From protective gear and food, to money and online messages of thanks, there’s something everyone can do to help
Three weeks ago, the University of Michigan put out its first call for community help during the COVID-19 pandemic. The response was nothing short of amazing, with thousands of individuals, families, businesses and organizations stepping forward.
Today, that call goes out again, with more ways community members can help health care teams at Michigan Medicine stay safe and well, help U-M researchers find answers to urgent questions about coronavirus and its effects, and help community organizations serve the most vulnerable.

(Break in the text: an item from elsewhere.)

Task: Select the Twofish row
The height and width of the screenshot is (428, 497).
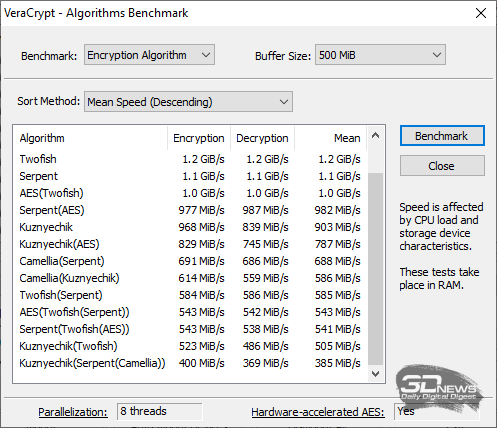Action: 190,159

Some of those ways involve giving money or supplies, for those with the means to do so. Others involve simply giving time or sharing a social media post. But all of them can make a big difference during unprecedented times.
Ways to help:
- Give money to support Michigan Medicine’s COVID-19 response
- Give protective gear for Michigan Medicine front-line staff and patients
- Give non-perishable food to Food Gatherers to share with the community
- Give meals, or money to buy meals, to feed front-line Michigan Medicine staff
- Give time by running or walking a virtual 5K race to raise money for U-M, or sharing the call for donations
- Give blood to sustain a steady supply for patients at U-M and beyond. People who have recovered from COVID-19 can give blood plasma for potential use in current COVID-19 patients.

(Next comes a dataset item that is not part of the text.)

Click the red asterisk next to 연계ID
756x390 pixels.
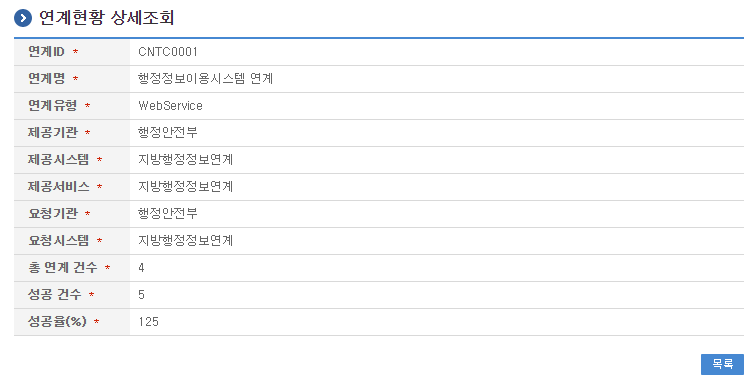[x=75, y=52]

- Give thanks to health care workers and researchers by posting wishes on social media using #HailtotheFrontLine, or submitting them online
- Give cheer to home-bound older adults by creating cards or drawings to be delivered by the Meals on Wheels programs led by Michigan Medicine
For links to full lists of accepted items, online financial giving, contact information and more, visit: http://victors.us/covid-19
“Our incredible supporters have shown their true giving spirit in recent weeks, helping us meet the needs of our care teams, and patients and families across our communities,” says Tony Denton, senior vice president and chief operating officer of U-M Health System-Michigan Medicine. “We are so grateful for the outpouring of compassion and support which has been so inspiring, but not surprising. Thanks to all who have responded to our call, and those who intend to help us with their volunteer spirit and be part of our team in weeks to come.”